Re-index existing segments using ingestSegment

HI,

I am reindexing the existing data to remove two dimensions and creating a hyperUnique aggregator matric. I am running below JSON data but it stops when it doesn’t find a segment. The log is also appended below… I am using “ignoreWhenNoSegments” option but it doesn’t work with “type”: “ingestSegment”. There are two solutions in my mind.

  1. Skip that day data.
  2. Re ingests that day data from raw data.

My questions are:

  1. Please let me know if there is any other way.
  2. Also, check the index task config and let me know.
  3. Should I repeatedly run the same task after modifying the interval date for one-year data?

{

"type": "index",
"spec": {
    "dataSchema": {
        "dataSource": "testdatasource",
        "parser": {
            "type": "string",
            "parseSpec": {
                "timestampSpec": {
                    "column": "timestamp",
                    "format": "auto"
                },
                "dimensionsSpec": {
                    "dimensions": [
                        "segmentId",
                        "departmentid",
                        "event",
                        "dim1",
                        "dim5",
                        "dim7",
                        "userid"
                      
                    ],
                    "dimensionExclusions": [
                        "timestamp"
                    ]
                },
                "format": "json"
            }
        },
        "granularitySpec": {
            "type": "uniform",
            "segmentGranularity": "hour",
            "queryGranularity": "hour"
        },
        "metricsSpec": [{
                "type": "count",
                "name": "count"
            },
            {
                "name": "value_sum",
                "type": "doubleSum",
                "fieldName": "value"
            },
            {
                "type": "hyperUnique",
                "name": "uniqe_users",
                "fieldName": "userid",
                "isInputHyperUnique": false,
                "round": false
            }
        ]
    },
    "ioConfig": {
        "type": "index",
        "firehose": {
            "type": "ingestSegment",
            "dataSource": "testdatasource",
            "interval": "2017-01-23/2017-01-24"
        }
    }
}

}

It looks your segment metadata in the metadata store “druid_segments” table is not in sync with the deep storage.
The druid_segments table in metadata storage has the entry for some segment while the deep storage is missing the files.

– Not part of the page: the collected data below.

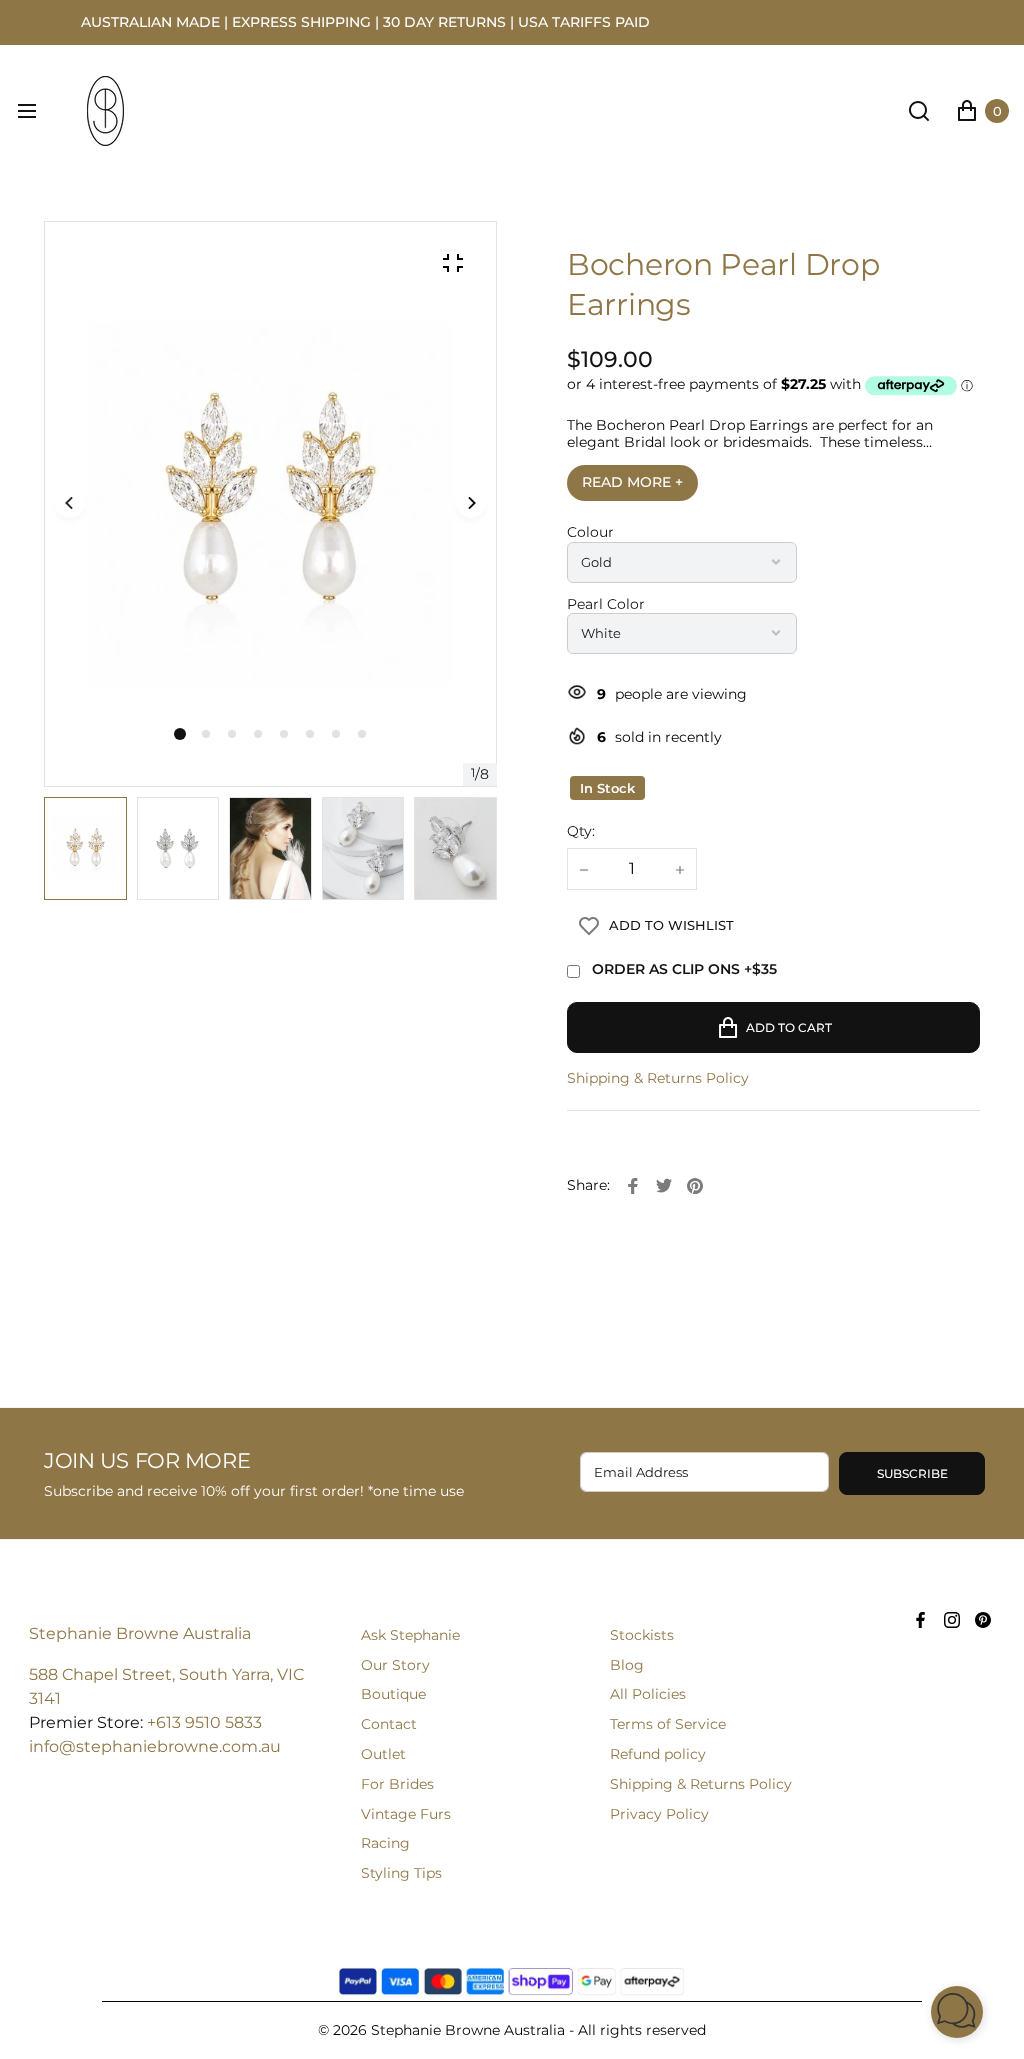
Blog (627, 1665)
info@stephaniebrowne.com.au (155, 1746)
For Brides (397, 1784)
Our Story (395, 1665)
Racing (385, 1843)
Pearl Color (606, 604)
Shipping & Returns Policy (658, 1078)
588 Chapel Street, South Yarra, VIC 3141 (166, 1686)
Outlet (383, 1754)
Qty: (581, 831)
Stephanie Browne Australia (140, 1633)
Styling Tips (401, 1873)
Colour (590, 532)
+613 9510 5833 (204, 1722)
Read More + (632, 482)
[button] (206, 734)
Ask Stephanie (410, 1635)
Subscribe (912, 1473)
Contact (389, 1724)
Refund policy (658, 1754)
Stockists (642, 1635)
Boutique (393, 1694)
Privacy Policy (659, 1814)
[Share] (633, 1186)
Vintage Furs (406, 1814)
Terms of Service (668, 1724)
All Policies (648, 1694)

The solution is to manually remove the faulty segment metadata from metadata storage.

Thanks Nishant. I will do that.

The way I am doing the reindexing stuff, is that correct ? please see my points 2 and 3 and let me know.

  1. Also, check the index task config and let me know.
  2. Should I repeatedly run the same task after modifying the interval date for one-year data or tjere is other way or can run single task for whole year (it says that it is not good to run this for data more then1 GB. My one hourly segment is beentween 300-700 MB.

Thanks again